Children and youth perform better in school when they have supports and opportunities to learn from their two primary contexts of development – home and school (Christenson & Sheridan, 2001). Thus, I have argued that the benefits of working with parents as partners are best explicated by the degree to which conditions that create or offer promise for enhancing educational outcomes for students are present. Students’ adaptation to schooling depends in part on the degree of support, opportunity to learn, and resources available to the child (Pianta & Walsh, 1996). The benefits of family-school collaboration, which extend far beyond the notion of involving parents in activities (e.g., home support for learning, volunteering), are many and varied. They include the power of shared educational goals for countering information from competing sources such as media and peers (Zill & Nord, 1994), maximizing opportunities for students to learn at school and at home, building social capital for students through mutual support efforts of families and educators, circumventing blame when children exhibit learning and behavior difficulties in school, enhancing communication and coordination among family members and educational personnel, maintaining home-school continuity in programs and approaches across school years, sharing ownership and commitment to educational goals, increasing understanding and conceptualization of the complexities of a child and his/her situation, and pooling of resources across home and school, which increases the range and quality of solutions, diversity in expertise and resources, and integrity of educational programs (Christenson & Sheridan, 2001).

I contend, as have others, that relationships are integral to children’s school success in academic, social, behavioral, and emotional domains. Pianta and Walsh (1996) emphasized establishing shared meaning across home and school to move from a culture of failure to a culture of success. Also, relationships have been viewed as a means to foster resilience – or to enhance protective factors (Weissberg & Greenberg, 1998). Relationships must be the focus of school psychology practices if we aim to promote the learning success of children with and without disabilities. To create and sustain relationships, we must consider the impact of systems thinking, opportunity-focused attitudes and actions, and clarity about goals of family-school connections for children’s learning. We must direct our efforts toward a process for creating a constructive family-school connection for children’s learning.

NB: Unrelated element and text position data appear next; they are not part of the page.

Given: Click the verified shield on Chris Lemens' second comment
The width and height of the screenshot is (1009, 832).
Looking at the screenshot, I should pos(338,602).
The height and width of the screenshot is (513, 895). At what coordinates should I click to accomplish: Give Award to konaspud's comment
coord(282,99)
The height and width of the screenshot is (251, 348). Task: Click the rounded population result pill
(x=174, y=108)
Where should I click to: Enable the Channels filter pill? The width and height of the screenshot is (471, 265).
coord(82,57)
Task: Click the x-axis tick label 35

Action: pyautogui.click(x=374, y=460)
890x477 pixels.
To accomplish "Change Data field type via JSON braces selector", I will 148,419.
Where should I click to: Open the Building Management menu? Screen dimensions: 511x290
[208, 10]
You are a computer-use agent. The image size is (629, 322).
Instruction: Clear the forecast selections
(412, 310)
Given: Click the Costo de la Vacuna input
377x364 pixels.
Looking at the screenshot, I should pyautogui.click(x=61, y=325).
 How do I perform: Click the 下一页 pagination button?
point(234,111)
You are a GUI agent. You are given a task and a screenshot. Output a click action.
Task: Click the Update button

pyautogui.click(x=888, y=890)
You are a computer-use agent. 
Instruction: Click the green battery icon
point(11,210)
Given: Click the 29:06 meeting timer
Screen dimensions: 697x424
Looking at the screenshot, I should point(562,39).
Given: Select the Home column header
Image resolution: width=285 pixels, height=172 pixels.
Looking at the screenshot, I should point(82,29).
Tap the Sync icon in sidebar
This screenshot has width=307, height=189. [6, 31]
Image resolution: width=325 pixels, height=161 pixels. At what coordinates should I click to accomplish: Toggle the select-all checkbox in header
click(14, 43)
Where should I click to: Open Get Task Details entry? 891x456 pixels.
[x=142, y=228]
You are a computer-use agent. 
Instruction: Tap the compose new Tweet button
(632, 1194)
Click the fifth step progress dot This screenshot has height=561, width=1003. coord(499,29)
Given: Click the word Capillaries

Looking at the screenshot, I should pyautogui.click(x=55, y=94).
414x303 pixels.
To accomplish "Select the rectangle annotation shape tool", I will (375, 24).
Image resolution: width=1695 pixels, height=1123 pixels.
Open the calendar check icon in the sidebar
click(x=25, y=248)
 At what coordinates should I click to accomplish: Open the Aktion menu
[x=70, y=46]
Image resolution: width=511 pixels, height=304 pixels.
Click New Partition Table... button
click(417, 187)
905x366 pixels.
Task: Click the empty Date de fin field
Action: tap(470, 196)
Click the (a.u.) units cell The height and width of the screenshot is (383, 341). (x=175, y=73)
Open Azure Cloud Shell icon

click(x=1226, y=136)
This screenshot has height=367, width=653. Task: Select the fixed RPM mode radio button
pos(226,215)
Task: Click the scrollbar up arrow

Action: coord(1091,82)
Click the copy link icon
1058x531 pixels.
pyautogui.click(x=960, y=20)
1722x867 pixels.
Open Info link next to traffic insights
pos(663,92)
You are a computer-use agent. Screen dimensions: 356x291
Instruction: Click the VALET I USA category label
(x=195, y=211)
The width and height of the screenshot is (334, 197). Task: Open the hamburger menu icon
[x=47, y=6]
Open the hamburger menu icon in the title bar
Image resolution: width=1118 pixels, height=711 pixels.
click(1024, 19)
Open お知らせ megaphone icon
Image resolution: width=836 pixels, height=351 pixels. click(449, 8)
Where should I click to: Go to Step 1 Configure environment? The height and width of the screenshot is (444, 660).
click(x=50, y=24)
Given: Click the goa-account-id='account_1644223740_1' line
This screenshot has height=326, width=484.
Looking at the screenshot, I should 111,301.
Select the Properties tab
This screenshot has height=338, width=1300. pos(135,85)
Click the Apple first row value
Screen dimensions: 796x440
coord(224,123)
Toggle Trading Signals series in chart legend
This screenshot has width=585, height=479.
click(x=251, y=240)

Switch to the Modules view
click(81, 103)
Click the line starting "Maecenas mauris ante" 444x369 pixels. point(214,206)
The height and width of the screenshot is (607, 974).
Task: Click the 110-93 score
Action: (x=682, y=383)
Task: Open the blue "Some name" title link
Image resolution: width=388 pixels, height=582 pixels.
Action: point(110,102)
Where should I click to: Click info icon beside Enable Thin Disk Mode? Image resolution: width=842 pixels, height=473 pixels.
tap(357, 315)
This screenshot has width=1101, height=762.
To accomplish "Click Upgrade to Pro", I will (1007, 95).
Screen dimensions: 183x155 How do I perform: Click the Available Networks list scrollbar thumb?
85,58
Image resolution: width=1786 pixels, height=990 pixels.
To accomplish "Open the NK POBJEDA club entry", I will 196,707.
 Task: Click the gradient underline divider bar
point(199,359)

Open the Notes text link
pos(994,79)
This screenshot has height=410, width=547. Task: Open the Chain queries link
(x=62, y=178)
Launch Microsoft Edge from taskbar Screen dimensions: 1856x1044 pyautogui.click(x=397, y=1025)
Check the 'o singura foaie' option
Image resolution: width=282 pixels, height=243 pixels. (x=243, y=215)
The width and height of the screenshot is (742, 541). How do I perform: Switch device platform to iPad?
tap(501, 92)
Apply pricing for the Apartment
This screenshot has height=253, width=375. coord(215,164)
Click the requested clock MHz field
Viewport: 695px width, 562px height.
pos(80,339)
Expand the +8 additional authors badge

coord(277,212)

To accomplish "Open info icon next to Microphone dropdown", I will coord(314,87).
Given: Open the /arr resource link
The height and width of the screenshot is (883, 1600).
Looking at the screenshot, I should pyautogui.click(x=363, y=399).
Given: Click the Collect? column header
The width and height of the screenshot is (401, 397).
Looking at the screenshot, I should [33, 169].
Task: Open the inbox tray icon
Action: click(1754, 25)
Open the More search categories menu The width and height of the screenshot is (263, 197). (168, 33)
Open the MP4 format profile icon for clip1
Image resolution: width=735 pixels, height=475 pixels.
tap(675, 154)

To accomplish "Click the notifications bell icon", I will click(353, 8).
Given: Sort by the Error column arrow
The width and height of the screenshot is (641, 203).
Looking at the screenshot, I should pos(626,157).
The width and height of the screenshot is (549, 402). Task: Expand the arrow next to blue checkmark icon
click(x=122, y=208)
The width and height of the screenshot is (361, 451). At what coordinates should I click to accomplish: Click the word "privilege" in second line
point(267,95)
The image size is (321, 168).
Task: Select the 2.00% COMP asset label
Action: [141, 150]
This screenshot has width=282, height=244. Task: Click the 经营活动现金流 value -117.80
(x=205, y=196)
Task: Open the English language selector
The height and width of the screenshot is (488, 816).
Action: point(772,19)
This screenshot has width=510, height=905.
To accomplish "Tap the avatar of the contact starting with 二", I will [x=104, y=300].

Systems-ecological and developmental theory provides the framework for organizing the reciprocal influences between home and school. When students are having academic or behavioral difficulties in school, it is futile to debate whether the “cause” is at home, school, or elsewhere. Rather, it is helpful to identify contributing factors, especially the student’s opportunity to learn at school and outside school, and how the assessment-intervention link empowers educators and parents in supporting the student to meet the task demands at school (Ysseldyke & Christenson, 2002). It is equally beneficial to maintain opportunity-focused rather than problem-focused attitudes and actions. Quite simplistically, this contrast is represented by the “glass is half full or half empty” philosophy. For example, there is no question that ethnic diversity in schools has changed markedly in the past decade. Is this change an issue, one that implies a barrier and/or a problem for which a solution must be found? Or, is this an opportunity for school psychology to embrace the richness of culture and to learn how to enhance the success of all students? Is this an opportunity for our discipline to make a contribution to close the gap in educational outcomes for specific students?